Segment Start: Input
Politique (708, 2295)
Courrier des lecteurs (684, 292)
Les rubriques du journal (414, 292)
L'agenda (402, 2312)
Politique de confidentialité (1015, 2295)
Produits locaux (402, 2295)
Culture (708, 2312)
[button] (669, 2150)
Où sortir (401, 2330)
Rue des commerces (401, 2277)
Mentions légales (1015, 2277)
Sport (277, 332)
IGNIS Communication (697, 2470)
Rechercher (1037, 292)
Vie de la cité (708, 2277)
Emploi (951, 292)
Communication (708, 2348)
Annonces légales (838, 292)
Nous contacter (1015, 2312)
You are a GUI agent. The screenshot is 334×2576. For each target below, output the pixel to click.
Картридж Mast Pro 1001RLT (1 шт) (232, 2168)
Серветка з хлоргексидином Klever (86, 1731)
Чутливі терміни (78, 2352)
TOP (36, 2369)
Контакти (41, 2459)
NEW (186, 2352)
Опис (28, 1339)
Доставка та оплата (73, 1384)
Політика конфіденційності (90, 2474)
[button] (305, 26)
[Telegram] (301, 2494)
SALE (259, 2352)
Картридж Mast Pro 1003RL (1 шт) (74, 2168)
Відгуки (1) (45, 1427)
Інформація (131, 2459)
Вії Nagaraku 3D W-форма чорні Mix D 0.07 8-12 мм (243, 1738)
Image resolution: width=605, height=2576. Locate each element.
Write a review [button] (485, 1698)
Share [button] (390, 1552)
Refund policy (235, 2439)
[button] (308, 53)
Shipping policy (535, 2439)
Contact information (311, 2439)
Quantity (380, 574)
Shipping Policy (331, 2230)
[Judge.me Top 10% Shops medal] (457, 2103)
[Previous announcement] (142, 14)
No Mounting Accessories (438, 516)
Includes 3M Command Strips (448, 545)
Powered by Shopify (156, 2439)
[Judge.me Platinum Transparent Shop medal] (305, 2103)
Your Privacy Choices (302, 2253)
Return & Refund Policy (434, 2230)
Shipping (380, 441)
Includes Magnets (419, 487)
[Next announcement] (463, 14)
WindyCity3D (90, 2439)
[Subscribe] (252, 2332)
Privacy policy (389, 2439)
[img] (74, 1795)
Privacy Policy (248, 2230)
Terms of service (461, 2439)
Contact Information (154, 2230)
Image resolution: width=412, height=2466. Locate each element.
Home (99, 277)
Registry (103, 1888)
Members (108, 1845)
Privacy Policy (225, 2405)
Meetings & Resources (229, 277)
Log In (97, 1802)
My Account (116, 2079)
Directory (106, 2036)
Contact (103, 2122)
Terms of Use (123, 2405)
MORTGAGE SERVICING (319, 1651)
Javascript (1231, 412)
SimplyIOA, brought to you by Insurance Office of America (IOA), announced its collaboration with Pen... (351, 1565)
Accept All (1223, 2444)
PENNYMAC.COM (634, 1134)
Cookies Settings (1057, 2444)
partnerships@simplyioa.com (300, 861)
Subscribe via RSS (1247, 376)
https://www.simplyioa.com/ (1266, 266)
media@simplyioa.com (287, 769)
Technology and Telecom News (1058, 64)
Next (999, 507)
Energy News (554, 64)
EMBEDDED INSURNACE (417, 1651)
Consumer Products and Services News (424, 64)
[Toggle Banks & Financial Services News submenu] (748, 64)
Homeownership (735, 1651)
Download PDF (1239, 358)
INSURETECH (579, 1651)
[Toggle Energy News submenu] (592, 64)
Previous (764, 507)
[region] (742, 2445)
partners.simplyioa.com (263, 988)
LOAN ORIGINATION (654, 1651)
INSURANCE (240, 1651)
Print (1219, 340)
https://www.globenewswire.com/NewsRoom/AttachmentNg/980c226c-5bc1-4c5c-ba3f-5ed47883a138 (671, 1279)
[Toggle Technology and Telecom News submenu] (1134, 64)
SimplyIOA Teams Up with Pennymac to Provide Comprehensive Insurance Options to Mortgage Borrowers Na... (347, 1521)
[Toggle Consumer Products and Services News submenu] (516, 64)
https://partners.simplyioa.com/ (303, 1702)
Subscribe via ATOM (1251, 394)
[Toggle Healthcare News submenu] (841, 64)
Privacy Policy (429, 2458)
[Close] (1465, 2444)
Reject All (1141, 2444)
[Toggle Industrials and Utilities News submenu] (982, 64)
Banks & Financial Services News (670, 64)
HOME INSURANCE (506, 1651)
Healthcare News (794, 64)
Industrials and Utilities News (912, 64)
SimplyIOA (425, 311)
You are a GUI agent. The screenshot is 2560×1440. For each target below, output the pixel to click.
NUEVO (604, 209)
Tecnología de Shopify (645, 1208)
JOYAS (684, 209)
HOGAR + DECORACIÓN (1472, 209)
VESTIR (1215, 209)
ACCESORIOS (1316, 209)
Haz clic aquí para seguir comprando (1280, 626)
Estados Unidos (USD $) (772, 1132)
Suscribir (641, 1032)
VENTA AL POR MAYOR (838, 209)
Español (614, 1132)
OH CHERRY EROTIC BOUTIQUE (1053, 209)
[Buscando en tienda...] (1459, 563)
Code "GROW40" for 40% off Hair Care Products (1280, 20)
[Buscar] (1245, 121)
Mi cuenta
Segment End: Input
Task to complete: Output each record exactly, leaving nothing out.

Answer to this problem:
Politique (708, 2295)
Courrier des lecteurs (684, 292)
Les rubriques du journal (414, 292)
L'agenda (402, 2312)
Politique de confidentialité (1015, 2295)
Produits locaux (402, 2295)
Culture (708, 2312)
[button] (669, 2150)
Où sortir (401, 2330)
Rue des commerces (401, 2277)
Mentions légales (1015, 2277)
Sport (277, 332)
IGNIS Communication (697, 2470)
Rechercher (1037, 292)
Vie de la cité (708, 2277)
Emploi (951, 292)
Communication (708, 2348)
Annonces légales (838, 292)
Nous contacter (1015, 2312)
You are a GUI agent. The screenshot is 334×2576. For each target below, output the pixel to click.
Картридж Mast Pro 1001RLT (1 шт) (232, 2168)
Серветка з хлоргексидином Klever (86, 1731)
Чутливі терміни (78, 2352)
TOP (36, 2369)
Контакти (41, 2459)
NEW (186, 2352)
Опис (28, 1339)
Доставка та оплата (73, 1384)
Політика конфіденційності (90, 2474)
[button] (305, 26)
[Telegram] (301, 2494)
SALE (259, 2352)
Картридж Mast Pro 1003RL (1 шт) (74, 2168)
Відгуки (1) (45, 1427)
Інформація (131, 2459)
Вії Nagaraku 3D W-форма чорні Mix D 0.07 8-12 мм (243, 1738)
Image resolution: width=605, height=2576. Locate each element.
Write a review [button] (485, 1698)
Share [button] (390, 1552)
Refund policy (235, 2439)
[button] (308, 53)
Shipping policy (535, 2439)
Contact information (311, 2439)
Quantity (380, 574)
Shipping Policy (331, 2230)
[Judge.me Top 10% Shops medal] (457, 2103)
[Previous announcement] (142, 14)
No Mounting Accessories (438, 516)
Includes 3M Command Strips (448, 545)
Powered by Shopify (156, 2439)
[Judge.me Platinum Transparent Shop medal] (305, 2103)
Your Privacy Choices (302, 2253)
Return & Refund Policy (434, 2230)
Shipping (380, 441)
Includes Magnets (419, 487)
[Next announcement] (463, 14)
WindyCity3D (90, 2439)
[Subscribe] (252, 2332)
Privacy policy (389, 2439)
[img] (74, 1795)
Privacy Policy (248, 2230)
Terms of service (461, 2439)
Contact Information (154, 2230)
Image resolution: width=412, height=2466. Locate each element.
Home (99, 277)
Registry (103, 1888)
Members (108, 1845)
Privacy Policy (225, 2405)
Meetings & Resources (229, 277)
Log In (97, 1802)
My Account (116, 2079)
Directory (106, 2036)
Contact (103, 2122)
Terms of Use (123, 2405)
MORTGAGE SERVICING (319, 1651)
Javascript (1231, 412)
SimplyIOA, brought to you by Insurance Office of America (IOA), announced its collaboration with Pen... (351, 1565)
Accept All (1223, 2444)
PENNYMAC.COM (634, 1134)
Cookies Settings (1057, 2444)
partnerships@simplyioa.com (300, 861)
Subscribe via RSS (1247, 376)
https://www.simplyioa.com/ (1266, 266)
media@simplyioa.com (287, 769)
Technology and Telecom News (1058, 64)
Next (999, 507)
Energy News (554, 64)
EMBEDDED INSURNACE (417, 1651)
Consumer Products and Services News (424, 64)
[Toggle Banks & Financial Services News submenu] (748, 64)
Homeownership (735, 1651)
Download PDF (1239, 358)
INSURETECH (579, 1651)
[Toggle Energy News submenu] (592, 64)
Previous (764, 507)
[region] (742, 2445)
partners.simplyioa.com (263, 988)
LOAN ORIGINATION (654, 1651)
INSURANCE (240, 1651)
Print (1219, 340)
https://www.globenewswire.com/NewsRoom/AttachmentNg/980c226c-5bc1-4c5c-ba3f-5ed47883a138 (671, 1279)
[Toggle Technology and Telecom News submenu] (1134, 64)
SimplyIOA Teams Up with Pennymac to Provide Comprehensive Insurance Options to Mortgage Borrowers Na... (347, 1521)
[Toggle Consumer Products and Services News submenu] (516, 64)
https://partners.simplyioa.com/ (303, 1702)
Subscribe via ATOM (1251, 394)
[Toggle Healthcare News submenu] (841, 64)
Privacy Policy (429, 2458)
[Close] (1465, 2444)
Reject All (1141, 2444)
[Toggle Industrials and Utilities News submenu] (982, 64)
Banks & Financial Services News (670, 64)
HOME INSURANCE (506, 1651)
Healthcare News (794, 64)
Industrials and Utilities News (912, 64)
SimplyIOA (425, 311)
You are a GUI agent. The screenshot is 2560×1440. For each target below, output the pixel to click.
NUEVO (604, 209)
Tecnología de Shopify (645, 1208)
JOYAS (684, 209)
HOGAR + DECORACIÓN (1472, 209)
VESTIR (1215, 209)
ACCESORIOS (1316, 209)
Haz clic aquí para seguir comprando (1280, 626)
Estados Unidos (USD $) (772, 1132)
Suscribir (641, 1032)
VENTA AL POR MAYOR (838, 209)
Español (614, 1132)
OH CHERRY EROTIC BOUTIQUE (1053, 209)
[Buscando en tienda...] (1459, 563)
Code "GROW40" for 40% off Hair Care Products (1280, 20)
[Buscar] (1245, 121)
Mi cuenta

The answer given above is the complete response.